Another Chelsea landmark is the Royal Hospital, built in the 17th century. In December 1681, Charles II issued a Royal Warrant authorising the construction of the Royal Hospital and commissioned Sir Christopher Wren to design the buildings. The hospital was modelled on the Invalides in Paris and was built on the site of a former theological college founded by James I. The college was unsuccessful, receiving neither the support of the Catholic Church nor the Church of England, and only a few of the original planned buildings were constructed. It was closed during the Civil War. The building of the Royal Hospital began in 1682. However, due to funding difficulties, the work was not completed until 1692. The first pensioners were admitted in February 1692.
Our tour ends on Sloane Square at the heart of Chelsea and the crossroads of Kings Road and Sloane Street. The square is named after Sir Hans Sloane, who was Lord of the Manor in 1712. Sir Hans Sloane was largely responsible for the development of Cheyne Walk when, in 1717, he leased lands in what was originally Henry VIII’s ‘Great Garden’ for building. Despite its name, Sloane Square was largely designed by the architect Henry Holland (1745-1806) as the central feature of his 89-acre Hans Town development, built at the end of the 1770s. The area was redeveloped in the 1870s-1890s and none of the original buildings remain. The Royal Court Theatre was built in 1871 and Sloane Square station opened in 1868.

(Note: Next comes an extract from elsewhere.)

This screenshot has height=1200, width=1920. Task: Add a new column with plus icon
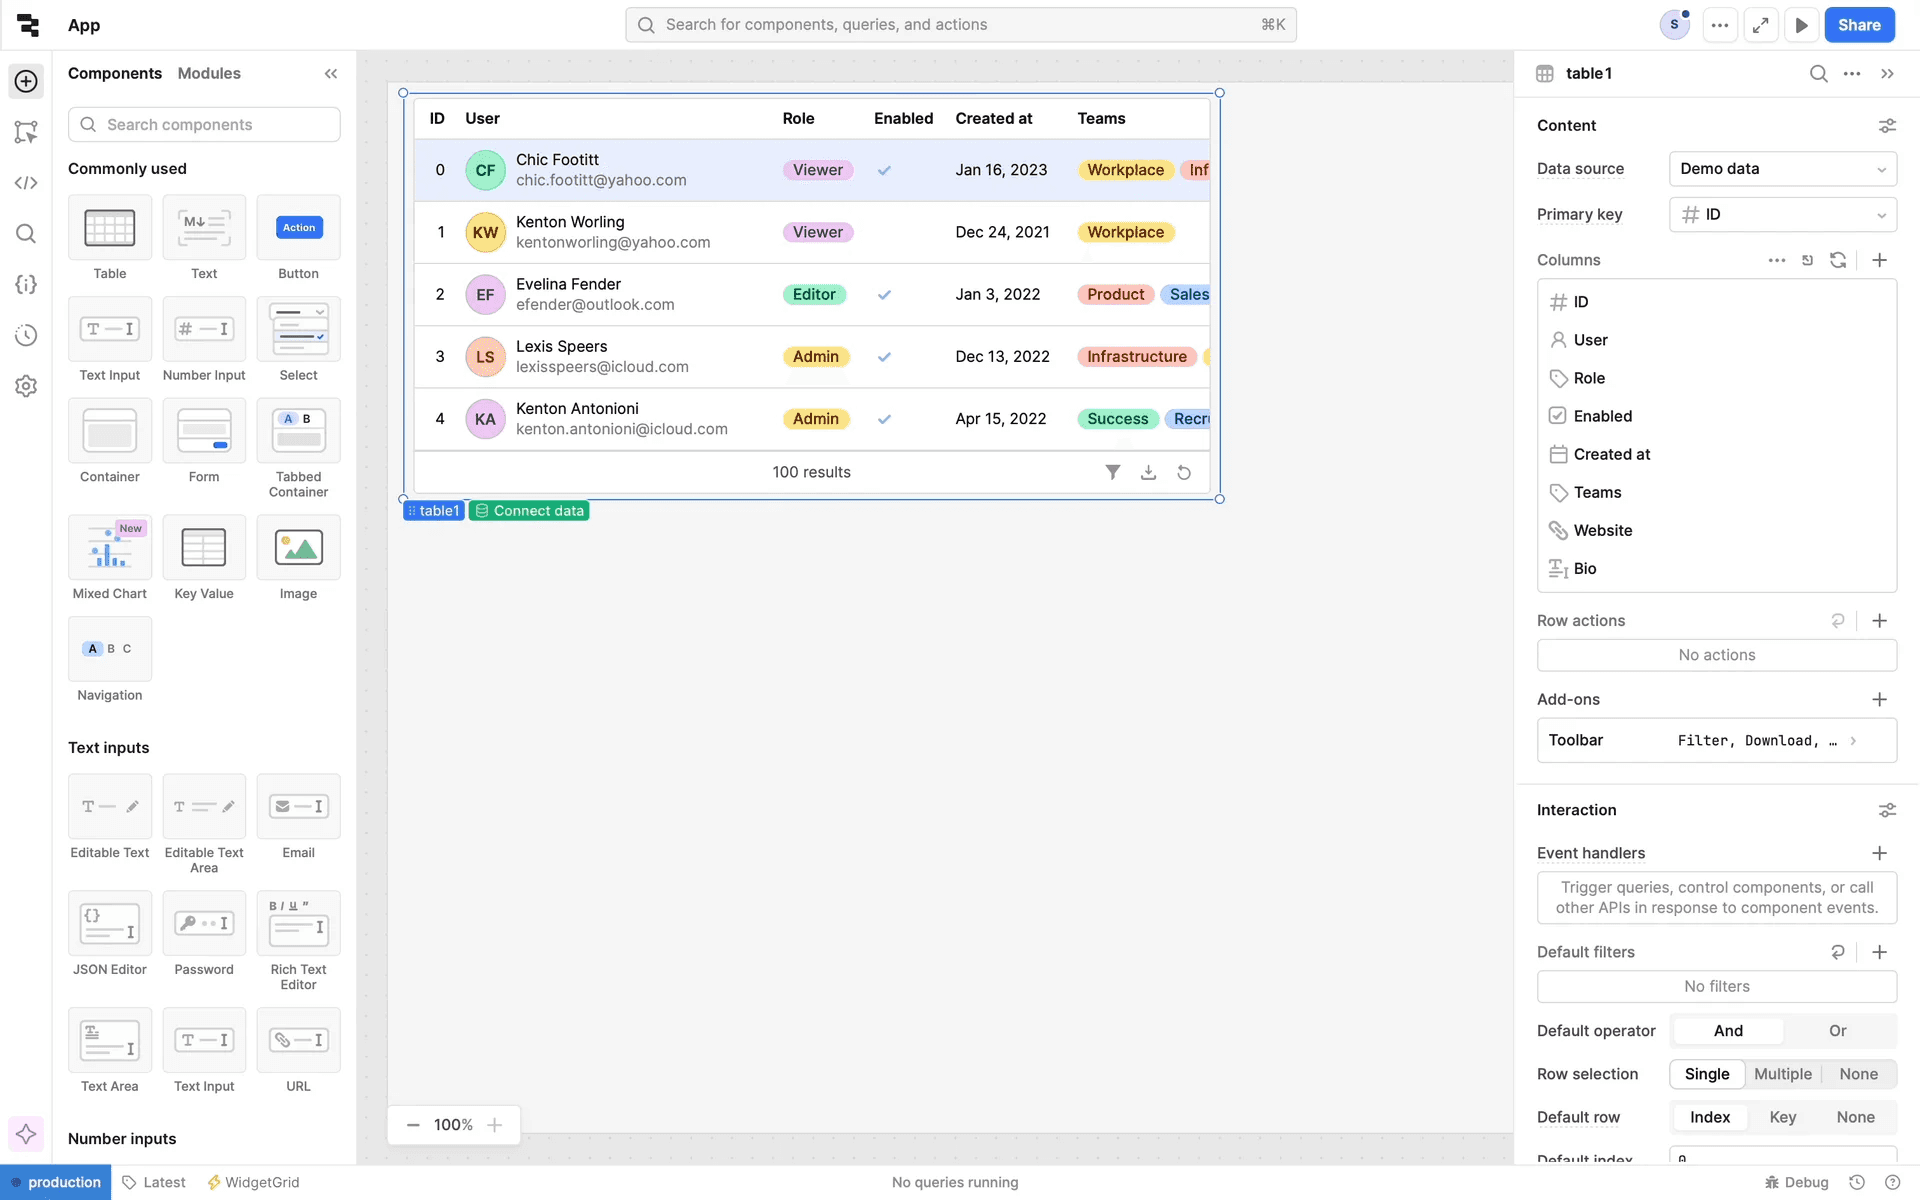click(x=1879, y=260)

Peter Jones department store dates from the same period when it began as a drapery store on Marlborough Road (now Draycott Avenue). The store gradually expanded and within five years it was relocated to the Kings Road. By the 1880s, it had further expanded to another 26 stores on the Kings Road and was rebuilt as one large single store on the corner of Sloane Square. The building was one of the first of its kind to be lit by electricity and the floors above the store were designed as quarters for the staff with facilities such as a library, piano and billiard tables. By the time of Peter Jones’ death in 1905, the store employed over 300 staff and sold everything from linoleum to squirrels and flamingos. The following year Peter Jones was purchased by John Lewis. It was rebuilt in the 1930s in its current glass and metal style known as ‘curtain wall’ and is now a Grade II listed building.